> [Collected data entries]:
:::

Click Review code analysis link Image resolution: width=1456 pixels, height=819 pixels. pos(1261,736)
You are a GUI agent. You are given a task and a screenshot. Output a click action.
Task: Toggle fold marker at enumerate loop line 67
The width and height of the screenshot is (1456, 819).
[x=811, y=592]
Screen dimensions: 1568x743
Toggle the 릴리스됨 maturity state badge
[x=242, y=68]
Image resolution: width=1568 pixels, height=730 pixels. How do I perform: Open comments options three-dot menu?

:::

> [Exercise aim]:
Go through the records and gather the lines that hold "Image".

> [Response to this exercise]:
Click Review code analysis link Image resolution: width=1456 pixels, height=819 pixels. pos(1261,736)
Image resolution: width=1568 pixels, height=730 pixels. How do I perform: Open comments options three-dot menu?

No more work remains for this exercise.